You might not have noticed, but sitting at the top of the mountain ain't what it used to be.

'Twas a time, not too long ago, when my ol' buddy Engineer Hank sat at the top of the mountain, because that's where the transmitter was. Like a varicose vestal virgin, he kept the RF flame alive, and the transmitter's glow warmed the surrounding community, bathing it in television programming. (Nellie the Neuron tells me that's what we used to call it—before "content," we called it "programming.")

Today, Hank's in the basement. He pilots an asset management server, a real-time H.264 encoder, multiple outbound IP streams and, oh-by-the-way, glances at the transmitter remote readout every so often, just to keep it legal.

Mountaintop to basement—ain't that just the way it goes.

FAREWELL, MCLUHAN

Sorry, Marshall… the medium is no longer the message. These days, the message arrives in spite of the medium; the transmitter's spittin' out bits, not pictures. And rather than standing at the summit of the content purveyors' mountain, the broadcaster now stands down on the plateau, shoulder-to-shoulder with Cousin Twitter and Sister Hulu. And pervy ol' Uncle Torrent.

Point is, people pick and choose content from a bazillion sources every day… news online, weather from the smartphone, a TV series from its website. Funny how all our ranting about impeccable quality has vanished like the fluff off a dandelion; unverified online encyclopedias, blogs masquerading as reportage, even "glorious" 3D delivered in compressed half-bandwidth streams. But the marketplace speaks louder than a vuvuzela, and this is what consumers want… varying degrees of quality, based on delivery medium, subject, and immediacy.
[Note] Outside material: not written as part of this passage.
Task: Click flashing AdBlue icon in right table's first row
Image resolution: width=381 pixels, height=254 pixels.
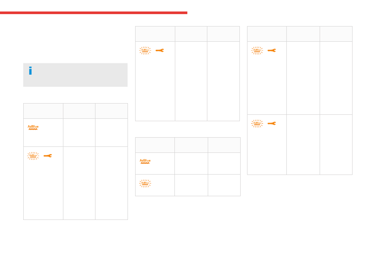Action: pyautogui.click(x=257, y=51)
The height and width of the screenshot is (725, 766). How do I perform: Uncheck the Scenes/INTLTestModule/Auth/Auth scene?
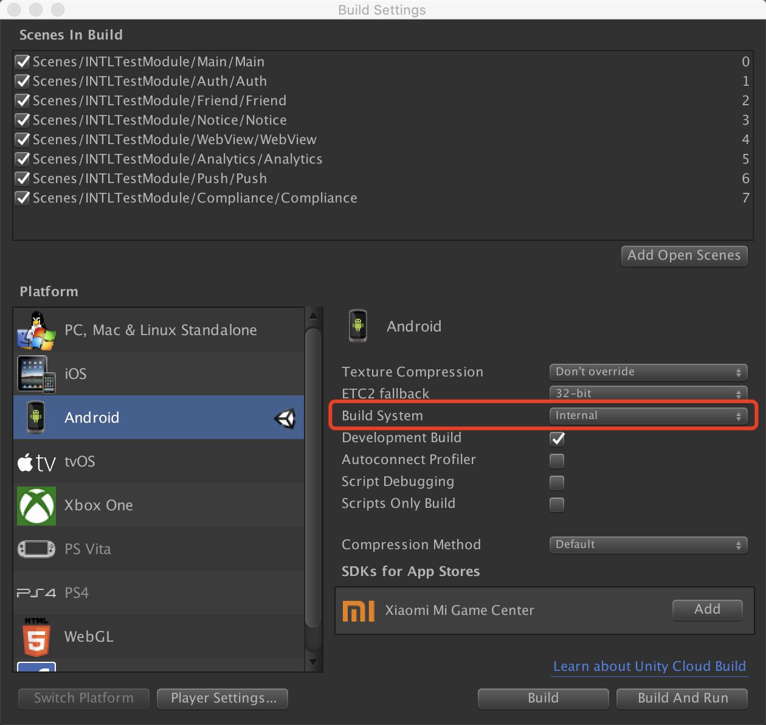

So quit yer jawbonin' over 100 Mbps streams, lossless codecs and 5.1 surround—it can't all be champagne and caviar.

TO EACH HIS OWN

Many decades ago, when yours truly used to carry a little green screwdriver in his pocket (to tweak the analog cameras), there emerged an annoying practice of newspapers buying up TV stations, trying to corral all the various routes of media delivery for a given market. Foreshadowing, you say, of today's content-delivery culture? Not so, says I. Except for the advertising department, content wasn't purposefully shared among the outlets; it was more likely that they competed to become the apple of their media mogul's eye.
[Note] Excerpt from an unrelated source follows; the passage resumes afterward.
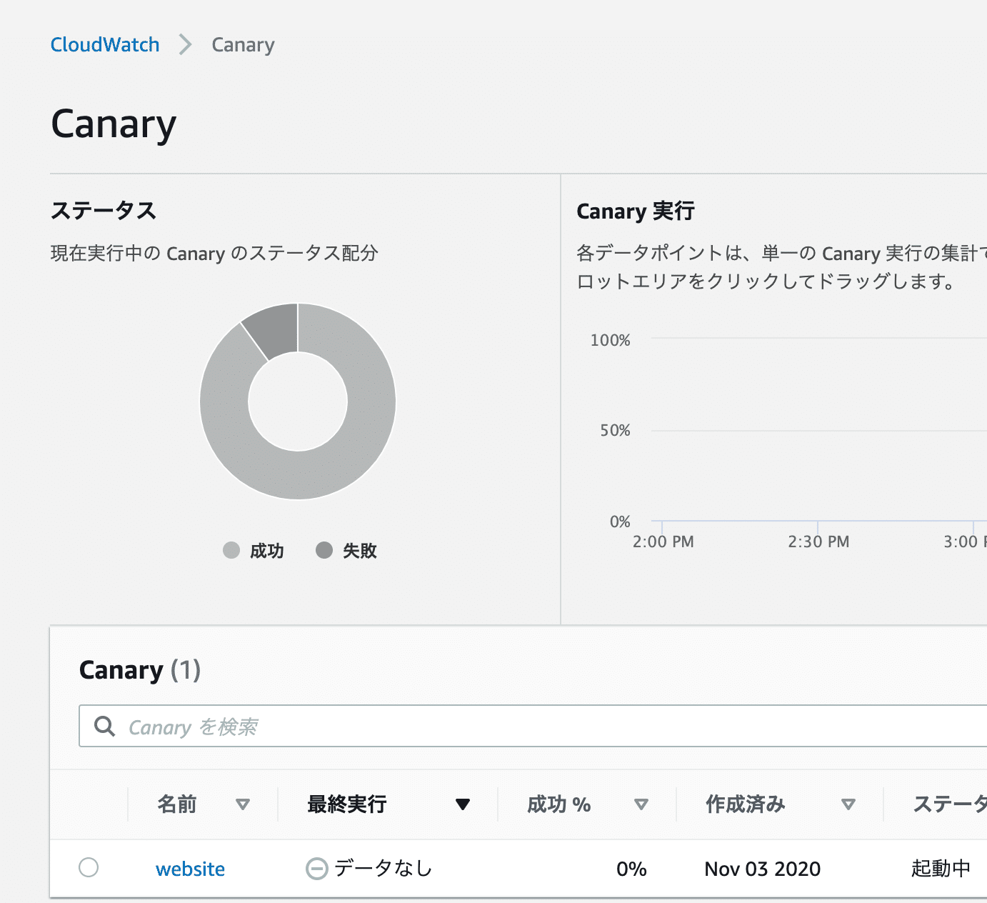The width and height of the screenshot is (987, 903).
Task: Sort by the 最終実行 column arrow
Action: [463, 804]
Today, down on the plateau, our shoulder-to-shoulder neighbors are likely to be ourselves. We're distributing multiple content streams over the air, multiplexing a network feed with a bunch of over-compressed, down-market secondary feeds; and the viewers love it. We've got our live stream on the station website, plus an archive of every news story we ever did, no matter how trivial; and they love it. We've got a station-branded smartphone "app" where Dr. Morty reads you the weather; and they love it. And we've got an RSS feed with the exact same headlines as everybody else has; but because it's got our station's name on it… they love it.

Sounds to me like we're about half-way to becoming indispensible again—remind me exactly what's wrong with that?

FOSSIL OR FACILE?

And so, students, tell me what you've learned from all this, no matter how distasteful the message has been. Don't make me trot out that ol' railroad-barons-would-own-the-airlines fable… you get the point. Stop bowing to the lesser god of TV, and become an evangelist for content delivery—pictures, music, movies, text, 3D, 2D, 1D, whatever.

Is it revolting? Mmm… more like a revolt. A revolt against the tyranny of being told what to watch and when. And the dastardly, subversive element that enables this revolution is your former best friend, technology. Ask the audience why they insist on watching absolutely anything, anywhere, at any time—"Because we can," they say. Because technology enabled it.

But wait—technology! That's your thing, isn't it? You've been using technology to deliver content since Zworykin wore short pants. You rule this content-delivery thing, dude!

So you're not on top of the mountain any more. So you're down on the plateau with everybody else. Big deal. Remember—you're the enabler… you're the content-delivery technologist, and you've got a technology stepladder that lets you stand a little taller than everybody else. Climb on up!